* [Prompt] Can you find the lines of the listing that include "screenshot" and copy every one?

----------------

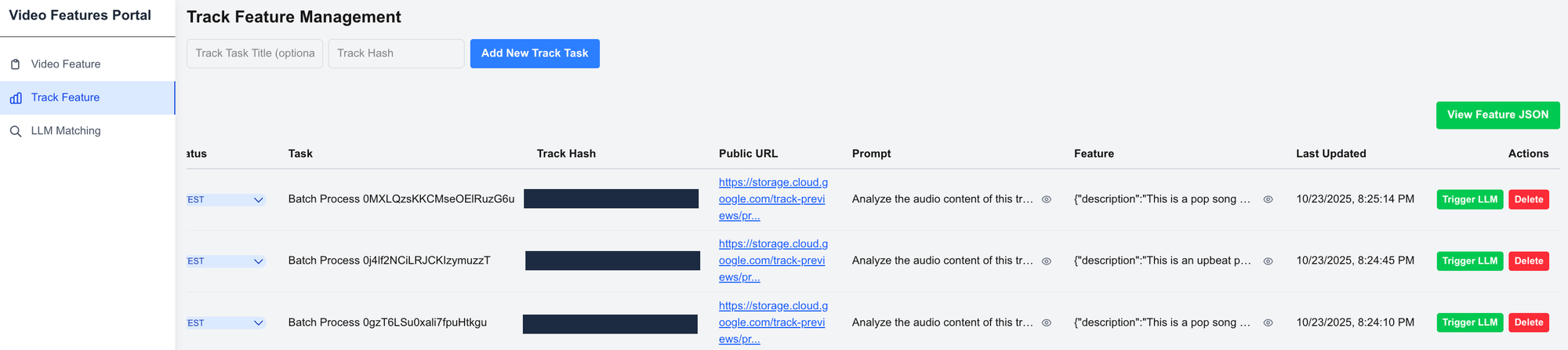Viewport: 1568px width, 350px height.
Task: Delete the 0j4lf2NCiLRJCKIzymuzzT batch task
Action: 1528,261
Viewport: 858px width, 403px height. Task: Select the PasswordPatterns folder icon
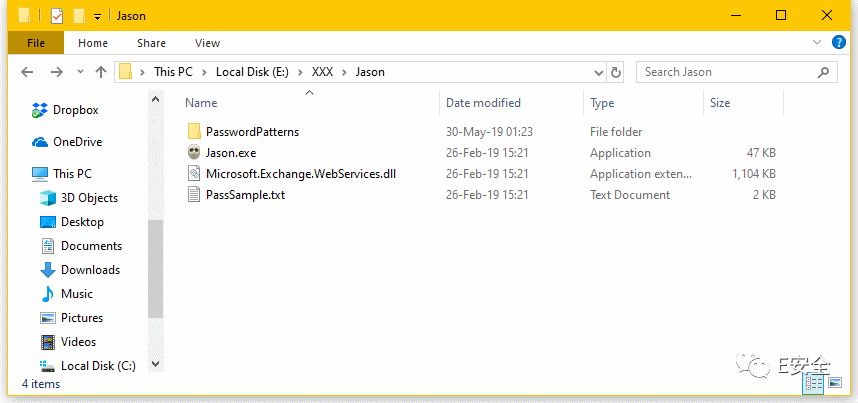(x=194, y=132)

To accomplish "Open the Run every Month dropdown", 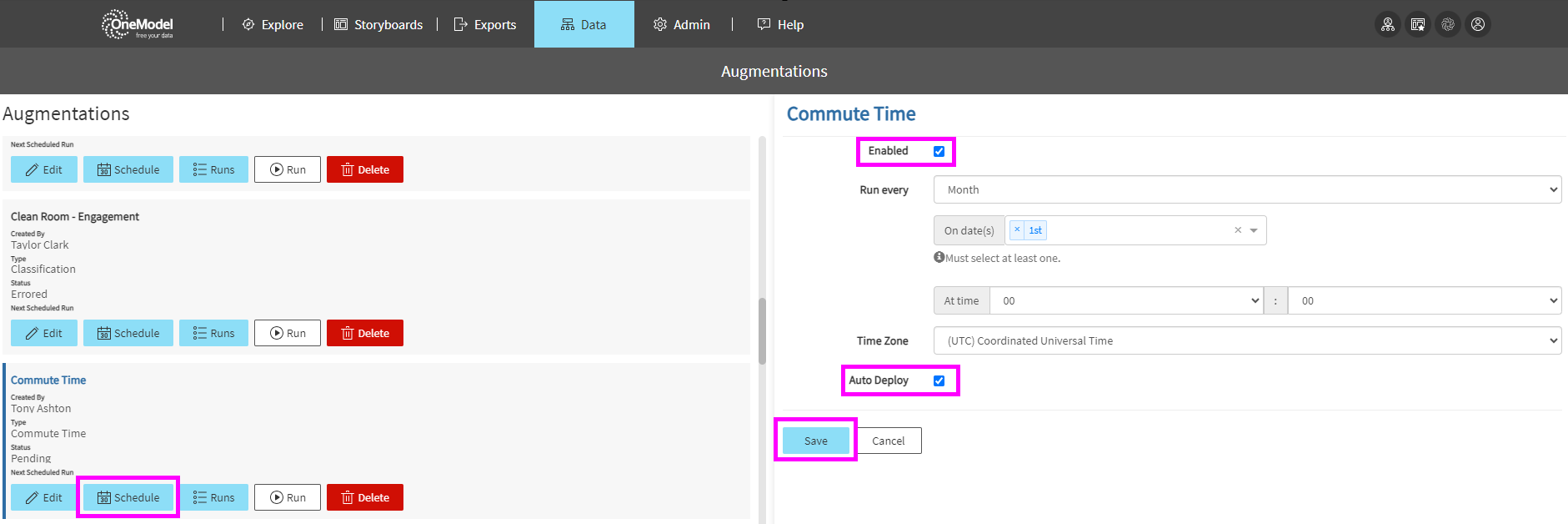I will point(1246,189).
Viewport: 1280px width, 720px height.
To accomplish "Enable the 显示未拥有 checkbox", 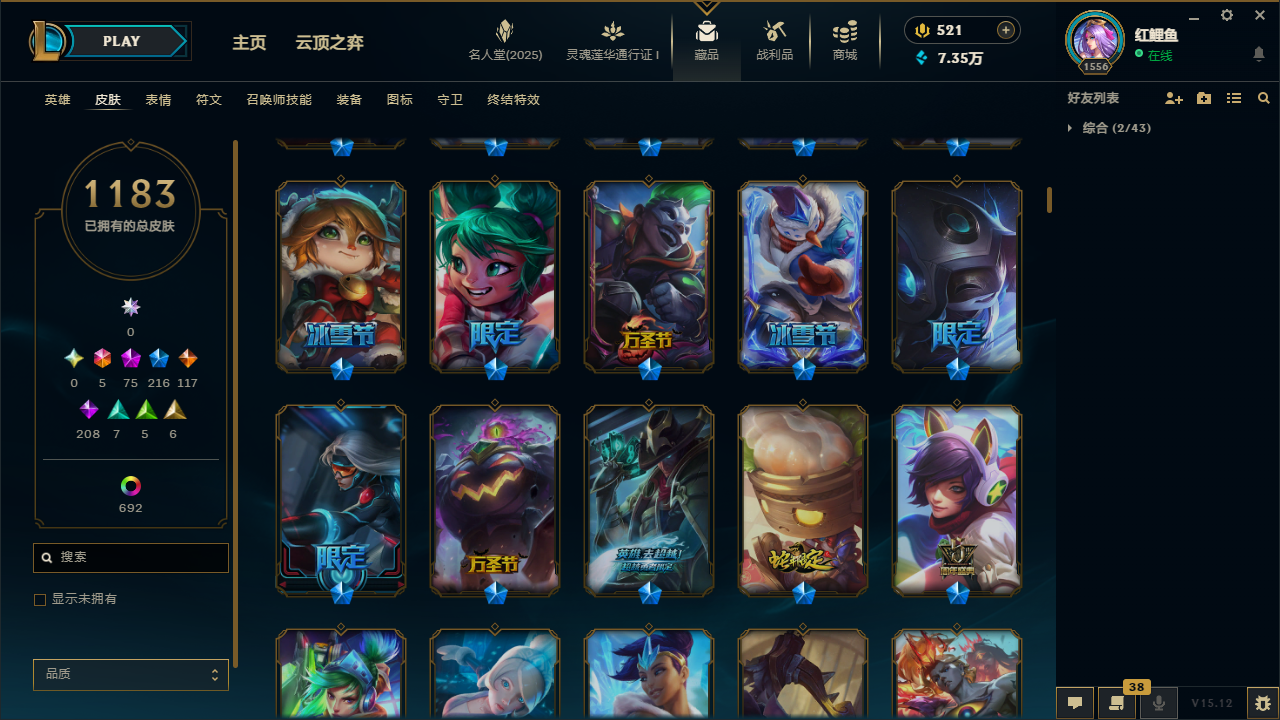I will click(40, 599).
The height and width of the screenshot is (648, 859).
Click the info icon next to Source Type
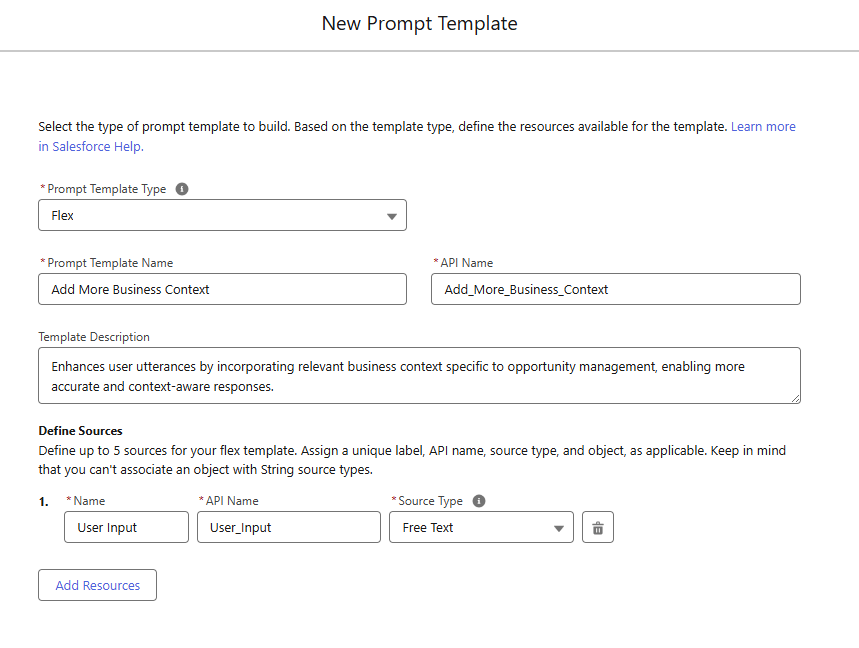tap(478, 501)
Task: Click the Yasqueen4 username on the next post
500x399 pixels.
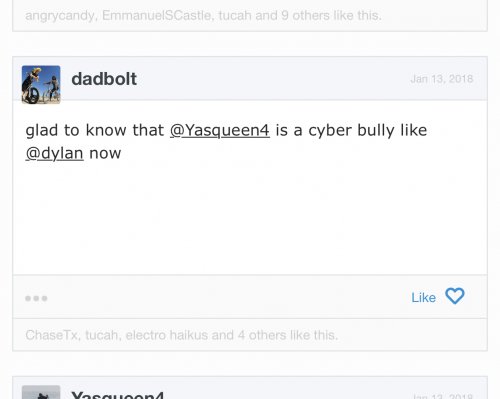Action: coord(117,395)
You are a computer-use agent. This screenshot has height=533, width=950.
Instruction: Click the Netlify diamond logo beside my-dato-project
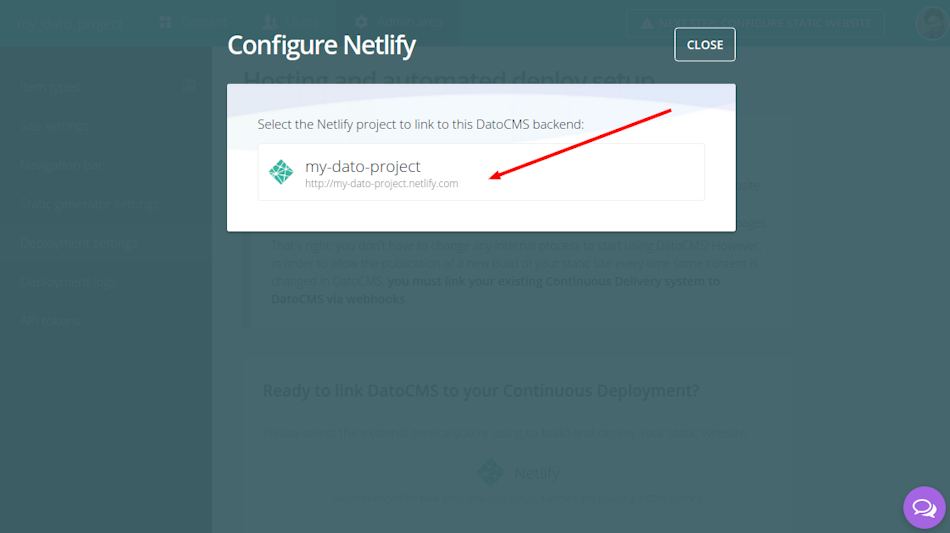281,172
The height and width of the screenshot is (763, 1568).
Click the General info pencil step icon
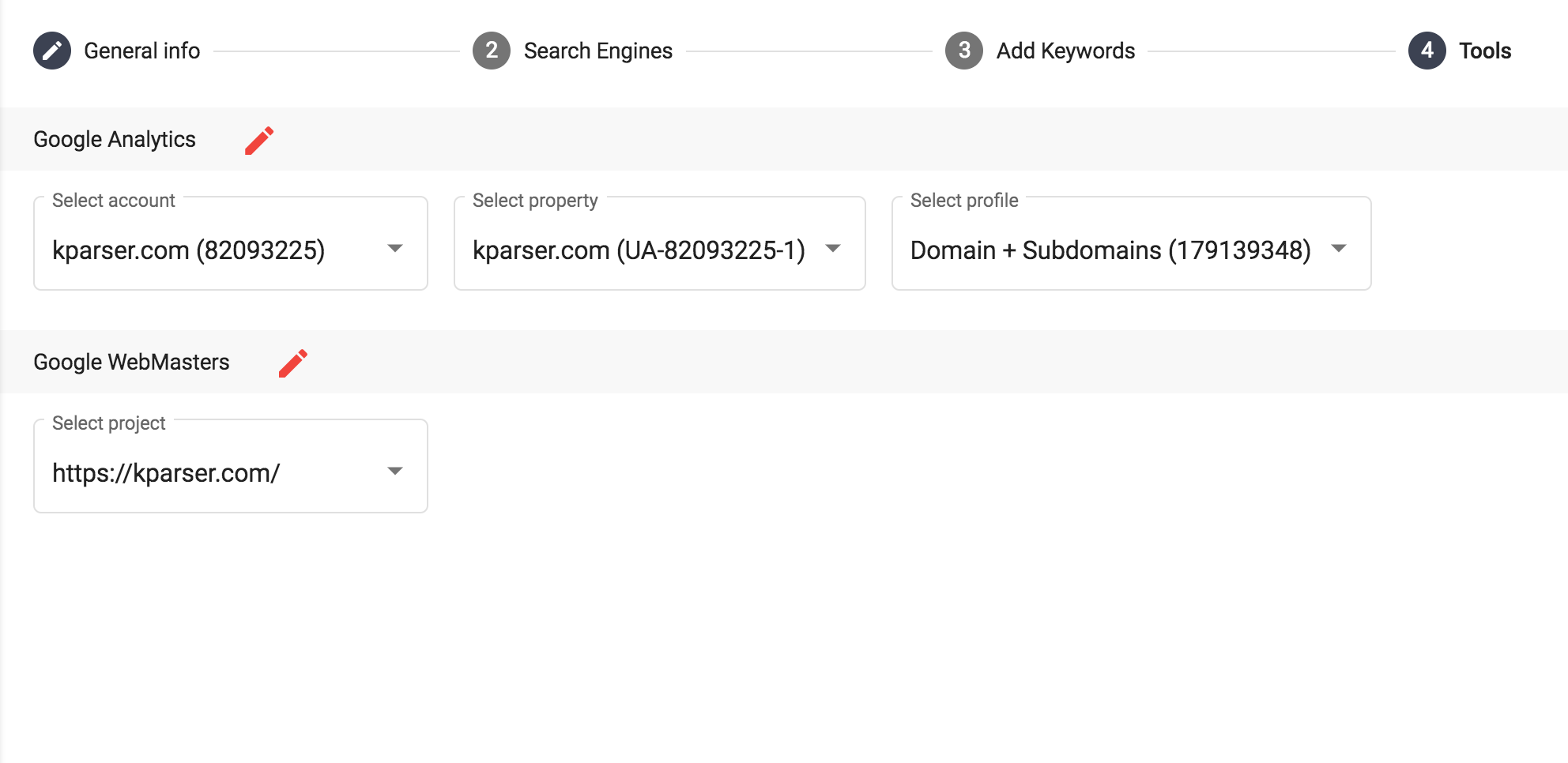click(52, 51)

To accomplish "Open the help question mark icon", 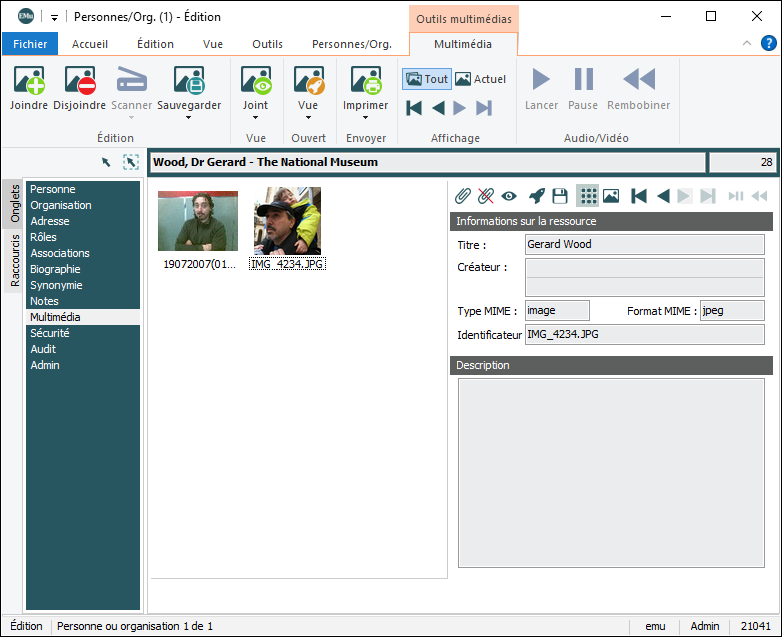I will click(768, 43).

----------------

* [Answer for this exercise]
The height and width of the screenshot is (648, 859).
You are a computer-use agent. This screenshot has height=533, width=950.
The height and width of the screenshot is (763, 1568).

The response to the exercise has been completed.